Resenha do filme “A Bruxa”: “Transgressor, intenso e dramático na medida certa para quem aprecia terror psicológico”, por Bianca Maia Roque

Antes de mais nada, é bom deixar claro que A Bruxa não é uma produção baseada em jumpscare¹. Esse é um filme com muitas camadas, que entrega um roteiro dramático e intenso, porém lento, o qual pode não agradar os fãs do terror explícito e visceral como visto em Pânico e Atividade Paranormal, exemplos de franquias famosas do gênero. Seu lançamento, em 2015, foi o indicativo de que o marketing prévio vendeu uma história, quando Robert Eggers entrega outra completamente diferente em seu roteiro. Apesar da divulgação equivocada, o filme segue sendo referenciado.

Ambientado na Nova Inglaterra do século XVII, o filme conta a história de uma família puritana que deixa a segurança de uma comunidade religiosa para viver o fervor de sua crença na clareira de uma floresta. William e Katherine acreditam que conseguirão recomeçar junto dos cinco filhos, Thomasin, Caleb, os gêmeos Mercy e Jonas, e o bebê Samuel, e alguns animais domésticos, como cabras, um bode e um cavalo, e iniciam a construção de uma modesta fazenda. Com as responsabilidades divididas de acordo com a idade e o sexo pela perspectiva da época, o roteiro explora sem pressa a relação de Thomasin, a filha mais velha e personagem principal, com a família, que se afasta conforme ela passa pela puberdade. O drama familiar é ampliado quando o filho mais novo do casal desaparece de forma misteriosa enquanto está sob a responsabilidade de Thomasin, que passa a ser culpabilizada por todos os estranhos – e horríveis – eventos que acometem a família.

Cena do filme em que a personagem principal afirma ser a “bruxa da floresta”. (Foto: Divulgação)

O medo é construído cena após cena e se torna constante, por isso não se faz necessário o uso de sustos exagerados. O roteiro entrega como medo é cortante e quase transpassa a tela tamanha a intensidade, corroborado pela trilha sonora que tem notas propositalmente desagradáveis para manter a tensão. Há a perspectiva do medo de acordo com a igreja, quando os pais se desesperam acreditando que a filha adolescente – a mesma que está se tornando uma mulher e tem se rebelado com frequência – esteja se perdendo no pecado que eles tanto lutam para manter longe do antro familiar. Há, também, o medo pela visão de Thomasin, que é desacreditada e julgada o tempo todo – pelos pais e pelos irmãos, principalmente os gêmeos, que têm um comportamento dissimulado e maldoso quando os pais não estão por perto – sem chance de defesa. Mercy e Jonas acusam Thomasin de bruxaria, assunto que é constantemente trazido à tona – explícita e implicitamente – quando a família quer justificar os ocorridos na fazenda.

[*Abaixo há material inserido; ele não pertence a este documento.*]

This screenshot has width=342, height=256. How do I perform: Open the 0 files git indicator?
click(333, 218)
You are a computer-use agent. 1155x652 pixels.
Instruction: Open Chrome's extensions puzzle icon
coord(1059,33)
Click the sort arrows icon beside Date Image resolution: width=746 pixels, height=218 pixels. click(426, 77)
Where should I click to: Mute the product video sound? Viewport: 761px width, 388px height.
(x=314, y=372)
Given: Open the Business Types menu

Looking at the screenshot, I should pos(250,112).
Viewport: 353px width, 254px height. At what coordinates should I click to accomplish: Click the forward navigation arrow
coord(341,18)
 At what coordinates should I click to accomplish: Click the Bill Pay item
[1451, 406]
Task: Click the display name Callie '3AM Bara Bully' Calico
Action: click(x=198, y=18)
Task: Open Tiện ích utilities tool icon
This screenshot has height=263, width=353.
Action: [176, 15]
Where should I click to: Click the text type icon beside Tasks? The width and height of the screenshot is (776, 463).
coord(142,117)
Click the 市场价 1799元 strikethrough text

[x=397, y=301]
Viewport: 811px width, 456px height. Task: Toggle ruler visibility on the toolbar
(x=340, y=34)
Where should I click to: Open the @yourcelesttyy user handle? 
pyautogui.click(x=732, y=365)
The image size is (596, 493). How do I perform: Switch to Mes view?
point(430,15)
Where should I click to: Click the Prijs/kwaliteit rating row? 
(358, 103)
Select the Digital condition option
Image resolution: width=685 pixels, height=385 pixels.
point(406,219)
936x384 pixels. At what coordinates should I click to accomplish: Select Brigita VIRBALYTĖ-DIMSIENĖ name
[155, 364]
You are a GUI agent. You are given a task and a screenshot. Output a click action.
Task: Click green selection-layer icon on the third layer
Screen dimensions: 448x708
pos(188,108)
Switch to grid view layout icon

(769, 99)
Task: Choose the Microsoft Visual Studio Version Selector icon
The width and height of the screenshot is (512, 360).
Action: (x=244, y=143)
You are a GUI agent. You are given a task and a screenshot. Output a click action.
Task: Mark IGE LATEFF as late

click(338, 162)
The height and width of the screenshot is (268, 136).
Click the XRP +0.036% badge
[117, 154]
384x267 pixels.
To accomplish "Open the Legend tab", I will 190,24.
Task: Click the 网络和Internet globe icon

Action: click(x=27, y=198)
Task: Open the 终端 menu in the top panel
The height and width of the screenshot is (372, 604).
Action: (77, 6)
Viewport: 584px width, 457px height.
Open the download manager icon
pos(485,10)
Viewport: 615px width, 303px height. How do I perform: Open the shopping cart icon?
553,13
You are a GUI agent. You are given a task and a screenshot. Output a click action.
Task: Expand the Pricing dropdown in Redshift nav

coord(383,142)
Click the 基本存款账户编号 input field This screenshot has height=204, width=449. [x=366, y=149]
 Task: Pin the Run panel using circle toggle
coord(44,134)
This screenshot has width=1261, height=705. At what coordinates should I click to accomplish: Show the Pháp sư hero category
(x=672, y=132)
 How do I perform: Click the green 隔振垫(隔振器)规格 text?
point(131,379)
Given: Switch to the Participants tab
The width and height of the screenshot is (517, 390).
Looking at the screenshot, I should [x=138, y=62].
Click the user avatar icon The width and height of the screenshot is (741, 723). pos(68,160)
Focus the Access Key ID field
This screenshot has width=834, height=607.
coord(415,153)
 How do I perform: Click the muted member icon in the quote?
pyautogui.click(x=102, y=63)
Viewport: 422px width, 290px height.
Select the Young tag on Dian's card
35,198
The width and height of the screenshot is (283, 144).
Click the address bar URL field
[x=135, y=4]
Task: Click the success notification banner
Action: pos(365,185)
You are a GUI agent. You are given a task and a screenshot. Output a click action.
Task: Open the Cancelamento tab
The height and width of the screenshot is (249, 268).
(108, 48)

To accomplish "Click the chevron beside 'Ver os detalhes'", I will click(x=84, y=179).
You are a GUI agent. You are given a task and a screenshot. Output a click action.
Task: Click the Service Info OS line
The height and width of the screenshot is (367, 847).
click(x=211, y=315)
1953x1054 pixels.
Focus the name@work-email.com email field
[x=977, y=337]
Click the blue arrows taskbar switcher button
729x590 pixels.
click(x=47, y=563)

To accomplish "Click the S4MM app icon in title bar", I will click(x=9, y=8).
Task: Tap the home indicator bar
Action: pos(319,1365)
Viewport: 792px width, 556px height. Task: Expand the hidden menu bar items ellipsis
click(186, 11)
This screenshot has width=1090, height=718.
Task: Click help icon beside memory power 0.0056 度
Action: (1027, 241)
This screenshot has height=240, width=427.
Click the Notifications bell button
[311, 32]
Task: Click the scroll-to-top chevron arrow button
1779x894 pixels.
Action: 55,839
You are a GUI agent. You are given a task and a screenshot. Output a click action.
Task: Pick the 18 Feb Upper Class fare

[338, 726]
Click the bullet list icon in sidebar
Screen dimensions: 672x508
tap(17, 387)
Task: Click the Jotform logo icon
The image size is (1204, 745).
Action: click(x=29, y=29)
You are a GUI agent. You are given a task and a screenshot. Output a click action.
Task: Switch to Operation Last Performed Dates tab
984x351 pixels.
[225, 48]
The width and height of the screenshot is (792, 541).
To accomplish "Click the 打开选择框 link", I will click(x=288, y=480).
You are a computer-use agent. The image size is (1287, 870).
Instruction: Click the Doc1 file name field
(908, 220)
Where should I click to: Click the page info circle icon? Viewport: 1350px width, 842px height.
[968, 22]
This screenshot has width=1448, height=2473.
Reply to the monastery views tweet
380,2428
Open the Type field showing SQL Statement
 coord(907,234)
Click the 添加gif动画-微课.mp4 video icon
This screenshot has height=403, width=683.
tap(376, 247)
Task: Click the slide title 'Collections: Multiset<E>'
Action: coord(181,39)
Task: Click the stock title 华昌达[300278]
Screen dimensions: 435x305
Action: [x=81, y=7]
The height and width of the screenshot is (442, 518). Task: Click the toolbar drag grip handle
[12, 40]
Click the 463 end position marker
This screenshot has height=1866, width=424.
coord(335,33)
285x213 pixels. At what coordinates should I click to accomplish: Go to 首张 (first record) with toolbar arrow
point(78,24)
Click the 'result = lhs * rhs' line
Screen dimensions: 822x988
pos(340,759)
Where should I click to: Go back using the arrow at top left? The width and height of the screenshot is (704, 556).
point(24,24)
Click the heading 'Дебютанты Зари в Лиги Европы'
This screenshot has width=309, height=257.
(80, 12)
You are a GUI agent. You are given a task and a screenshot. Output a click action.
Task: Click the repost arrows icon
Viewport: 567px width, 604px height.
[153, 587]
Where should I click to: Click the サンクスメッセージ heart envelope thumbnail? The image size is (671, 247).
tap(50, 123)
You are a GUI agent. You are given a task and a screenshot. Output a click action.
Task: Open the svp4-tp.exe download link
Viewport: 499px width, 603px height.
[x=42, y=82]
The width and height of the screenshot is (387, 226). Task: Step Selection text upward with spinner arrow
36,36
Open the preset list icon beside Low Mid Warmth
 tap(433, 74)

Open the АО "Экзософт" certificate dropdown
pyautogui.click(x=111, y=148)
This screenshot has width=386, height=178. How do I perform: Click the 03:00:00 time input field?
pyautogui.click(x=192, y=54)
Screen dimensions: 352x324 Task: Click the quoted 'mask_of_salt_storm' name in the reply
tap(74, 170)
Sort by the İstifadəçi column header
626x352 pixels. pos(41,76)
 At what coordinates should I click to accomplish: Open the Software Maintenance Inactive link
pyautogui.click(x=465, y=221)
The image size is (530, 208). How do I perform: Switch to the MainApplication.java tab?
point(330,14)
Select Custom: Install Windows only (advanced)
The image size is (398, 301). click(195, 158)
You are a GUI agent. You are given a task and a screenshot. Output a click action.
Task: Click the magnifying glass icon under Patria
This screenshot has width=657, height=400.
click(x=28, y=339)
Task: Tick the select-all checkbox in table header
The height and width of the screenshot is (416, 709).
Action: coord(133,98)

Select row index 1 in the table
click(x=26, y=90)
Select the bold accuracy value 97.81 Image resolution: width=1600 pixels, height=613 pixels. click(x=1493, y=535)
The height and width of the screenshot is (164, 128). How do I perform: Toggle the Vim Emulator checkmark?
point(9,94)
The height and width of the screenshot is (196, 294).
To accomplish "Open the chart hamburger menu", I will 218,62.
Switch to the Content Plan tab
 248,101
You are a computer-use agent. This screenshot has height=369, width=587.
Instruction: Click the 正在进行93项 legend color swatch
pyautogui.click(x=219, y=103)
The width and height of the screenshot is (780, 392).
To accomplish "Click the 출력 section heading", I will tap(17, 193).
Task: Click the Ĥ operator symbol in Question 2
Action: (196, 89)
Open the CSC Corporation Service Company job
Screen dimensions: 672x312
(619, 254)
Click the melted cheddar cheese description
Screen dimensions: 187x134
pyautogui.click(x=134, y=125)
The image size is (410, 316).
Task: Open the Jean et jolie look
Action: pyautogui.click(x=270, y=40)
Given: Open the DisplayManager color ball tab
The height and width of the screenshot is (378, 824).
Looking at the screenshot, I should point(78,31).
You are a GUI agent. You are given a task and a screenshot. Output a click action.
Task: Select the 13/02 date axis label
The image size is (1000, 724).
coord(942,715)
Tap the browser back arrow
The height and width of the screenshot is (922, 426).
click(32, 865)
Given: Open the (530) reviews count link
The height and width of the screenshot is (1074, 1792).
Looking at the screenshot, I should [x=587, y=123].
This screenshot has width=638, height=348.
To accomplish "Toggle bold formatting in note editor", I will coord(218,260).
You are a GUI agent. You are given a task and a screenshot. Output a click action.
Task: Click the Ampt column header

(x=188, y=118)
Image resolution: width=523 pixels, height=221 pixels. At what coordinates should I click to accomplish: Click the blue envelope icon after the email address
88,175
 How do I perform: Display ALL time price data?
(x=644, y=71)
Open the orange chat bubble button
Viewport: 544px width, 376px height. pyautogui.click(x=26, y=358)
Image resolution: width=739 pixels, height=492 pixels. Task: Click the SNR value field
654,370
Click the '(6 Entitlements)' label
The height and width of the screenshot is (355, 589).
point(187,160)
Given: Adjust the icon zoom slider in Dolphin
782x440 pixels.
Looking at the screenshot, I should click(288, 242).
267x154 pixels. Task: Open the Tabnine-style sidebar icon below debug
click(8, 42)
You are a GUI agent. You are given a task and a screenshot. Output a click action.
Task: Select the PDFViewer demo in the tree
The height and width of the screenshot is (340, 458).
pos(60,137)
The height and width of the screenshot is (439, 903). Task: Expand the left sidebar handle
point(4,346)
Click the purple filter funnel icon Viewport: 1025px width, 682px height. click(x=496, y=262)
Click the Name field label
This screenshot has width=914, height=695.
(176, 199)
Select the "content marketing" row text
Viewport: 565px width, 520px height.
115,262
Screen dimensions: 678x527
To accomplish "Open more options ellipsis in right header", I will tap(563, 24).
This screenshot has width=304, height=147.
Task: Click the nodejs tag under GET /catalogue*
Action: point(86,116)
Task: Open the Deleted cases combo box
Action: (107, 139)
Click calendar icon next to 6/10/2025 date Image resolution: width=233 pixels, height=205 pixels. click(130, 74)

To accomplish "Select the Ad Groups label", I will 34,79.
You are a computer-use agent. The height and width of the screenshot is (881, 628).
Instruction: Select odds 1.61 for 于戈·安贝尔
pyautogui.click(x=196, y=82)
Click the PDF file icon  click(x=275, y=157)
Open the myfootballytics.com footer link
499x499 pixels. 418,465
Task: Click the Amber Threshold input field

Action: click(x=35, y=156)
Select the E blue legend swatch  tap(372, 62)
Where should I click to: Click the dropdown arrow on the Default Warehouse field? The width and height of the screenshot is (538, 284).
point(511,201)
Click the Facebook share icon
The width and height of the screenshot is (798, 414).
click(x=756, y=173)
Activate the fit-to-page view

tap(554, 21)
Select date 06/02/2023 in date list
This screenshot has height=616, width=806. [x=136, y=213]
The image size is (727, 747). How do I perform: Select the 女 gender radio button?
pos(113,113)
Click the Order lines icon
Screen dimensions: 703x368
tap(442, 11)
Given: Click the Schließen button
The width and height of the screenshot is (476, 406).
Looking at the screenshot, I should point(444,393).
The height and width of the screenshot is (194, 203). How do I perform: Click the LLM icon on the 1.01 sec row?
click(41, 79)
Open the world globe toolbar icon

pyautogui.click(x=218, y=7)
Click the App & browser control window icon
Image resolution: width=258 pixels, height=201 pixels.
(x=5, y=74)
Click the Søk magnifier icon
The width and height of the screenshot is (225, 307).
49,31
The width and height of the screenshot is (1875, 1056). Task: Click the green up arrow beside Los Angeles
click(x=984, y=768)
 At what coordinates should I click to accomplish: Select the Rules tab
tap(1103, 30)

Existem representações curiosas que surgem de forma sutil para enriquecer a história e as minúcias do drama, como o bode preto da família, animal que os gêmeos juram saber falar, aparições pontuais de uma lebre – que pode ser interpretada como o anúncio de mau-agouro – e um corvo, que surge nos minutos finais em uma das cenas mais incômodas do filme. Em menos de 90 minutos, a produção da A24 entrega alegorias inteligentes sobre homem contra a natureza, a bruxa como ameaça, a fé contra o mundo sombrio e, claro, o isolamento. Ainda que o céu esteja à vista e que a paisagem seja basicamente natural, a sensação é de claustrofobia.

O filme A Bruxa está disponível na Globoplay e também pode ser alugado no Youtube. Apesar de o trailer passar a impressão do filme trazer outra abordagem, recomendo assisti-lo como um aperitivo para a grande peça artística que é a história completa de Eggers.